Entre la promenade des chiens et se préparer à déjeuner, j’écoute le vocal, il
est suivi d’un nom et d’un n° de téléphone, recevoir mes exemplaires. J’ai de
la peine à croire le message que j’entends. Je sais que les deux dernières
années ont été très compliquées, pour les éditeurs aussi.
Andonia en personne m’annonce donc que « mon
livre est arrivé », qu’elle le trouve très beau et qu’elle espère que je
serai content du résultat ! Le dossier de presse est en cours, le
distributeur va prendre le relai, mais pas d’inquiétude, ceux qui veulent
commander le texte directement auprès de l’Age d’Homme peuvent le faire dès
maintenant. C’est une joie subite et violente qui déferle en moi, un barrage a
cédé, je pense immédiatement à ma mère, décédée en août dernier qui ne le verra
pas et qui l’attendait.
J’en avais parlé dans ce blog en juillet 2019,
préparant déjà le terrain pour la sortie en novembre 2019. Quelques retards
dans la mise-en-forme, recherche d’une couverture et tout le tralala, l’affaire
de 4 mois mais mars 2020 puis tout le reste. « Tout le reste ». Je le
lis à voix haute alors que je le tape à nouveau.

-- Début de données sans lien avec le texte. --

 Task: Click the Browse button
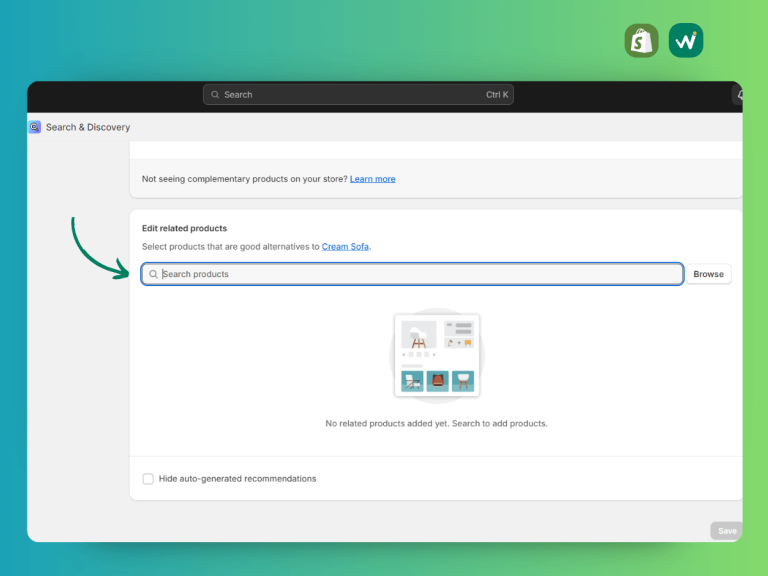[708, 274]
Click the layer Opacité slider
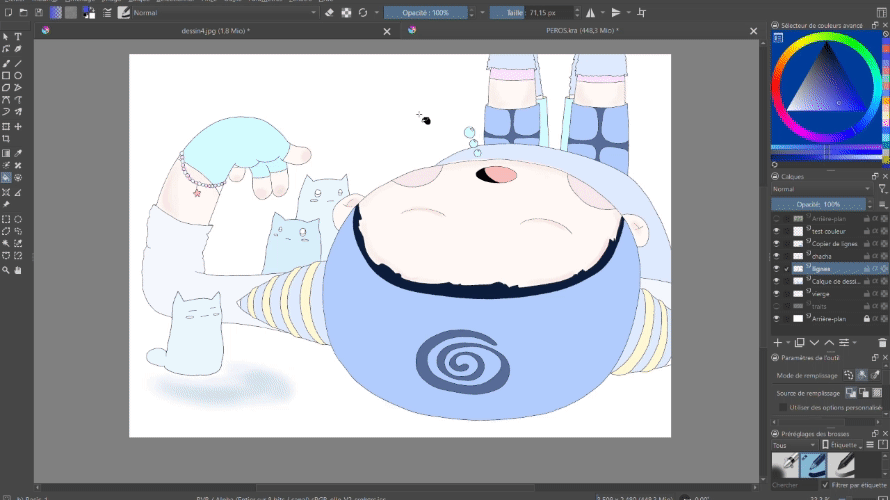This screenshot has width=890, height=500. pos(820,203)
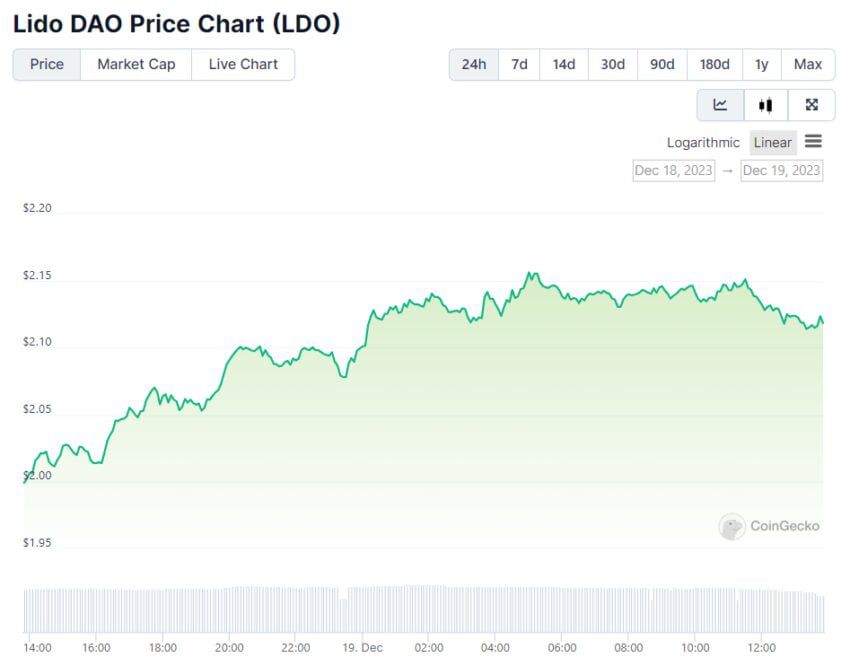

J’aimerais en dire tant plus
et, à la fois, je crois qu’il n’est pas possible d’être plus concret. Je
travaille sur ce « tout le reste » que nous sommes nombreux à ne pas
vouloir juste planquer comme une chaussette sale sous le canapé. J’y travaille
en ce moment à très petites touches parce qu’on ne tient pas un cactus à pleine
main. Durant deux ans, j’ai été très occupé, façon « territoire occupé ».

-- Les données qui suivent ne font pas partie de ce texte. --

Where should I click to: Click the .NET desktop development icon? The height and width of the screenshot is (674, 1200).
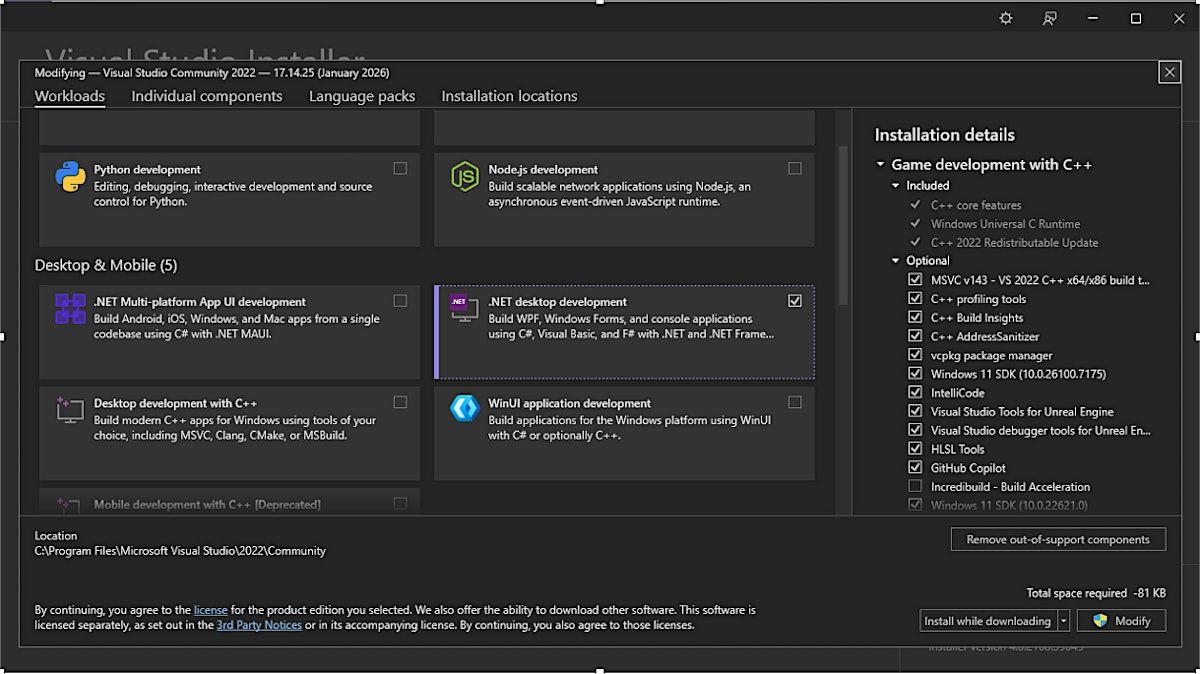tap(464, 308)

Je m’étais fait à l’idée : Credo
serait un texte pris dans les limbes de notre temps.
A présent, tout peut arriver, je m’en fous : je
suis publié à l’Age d’Homme ! Je suis un auteur publié à l’Age d’Homme
avec un ouvrage dont la couverture est de la main même de l’héritière
Dimitrijevic, mon nom sera inscrit dans le catalogue de l’Age d’Homme parmi
celui de grands auteurs. Je viens de rentrer par le mérite de mon talent dans
un club et tant pis si je n’y occupe qu’un tabouret. Je sais que mes autres
éditeurs ne le prendront pas mal, je pense tout particulièrement à Stéphane
Bovon et à Olivier Morattel. Je ne hiérarchise pas les maisons d’édition mais l’Age
d’Homme, son histoire ! … et mes
rêves adolescents. J’avais envoyé l’un de mes tout premiers manuscrits à l’Age
d’Homme. J’avais 16 ans.
Credo devait
être, à l’époque, mon dernier opus autofictif. C’est râpé. Il y a Construction dont je vous reparlerai et …et bien dansez maintenant sur lequel je
travaille en ce moment. Le pitch de Credo
était simple, j’explique mes convictions d’alors, cette époque d’avant,
quand j’étais élu politique, membre du conseil de paroisse et pesco-végétarien.
Je ne vais pas vous refaire un Credo bis, autant vous le dire de suite :
je ne me suis pas représenté au Conseil Communal, j’ai démissionné de l’UDC, j’ai
quitté le Conseil de paroisse et j’ai recommencé à manger de la viande.
Pourquoi ? Dans l’ordre d’énumération, 1. les décisions politiques conformistes
prises durant « la crise » ont profondément heurté mes convictions
civiques, 2. la direction de l’UDC a soit compris les risques que « la
crise » ont fait peser sur notre Constitution mais les petits élus locaux
n’ont pour la grande majorité pensé qu’à leur cul, leur réélection et les
dernières alliances électorales ont ruiné le peu de confiance que j’avais
encore dans ce parti, 3. notre très Sainte Mère l’Eglise est aussi mal dirigée
urbi et orbi que la politique suisse traditionnelle, 4. mon organisme grandi et
nourri à la protéine animale durant près de cinquante ans a eu du mal à
soutenir un régime qui ne lui était pas naturel, surtout parmi la colère et le
désarroi d’alors.
Mais il n’y a pas que ça dans Credo, il y a la petite musique de notre très chère fin de XXème
siècle, un petit coup de nostalgie pour faire bonne mesure, un trait de vitriol
contre notre grand voisin à l’Ouest, le renouvellement de mon attachement
indéfectible pour la double couronne austro-hongroise, de la vacherie chantournée,
de la peinture, du cinéma, Berlin et Barcelone, un zeste de middle-life-crisis.
C’est chou tout ça, le fameux « tout ça » d’avant « tout le
reste ». J’adorerai traverser à nouveau les problèmes que j’avais alors. Credo ou la chronique de comme nous
étions beaux et heureux en ces temps révolus.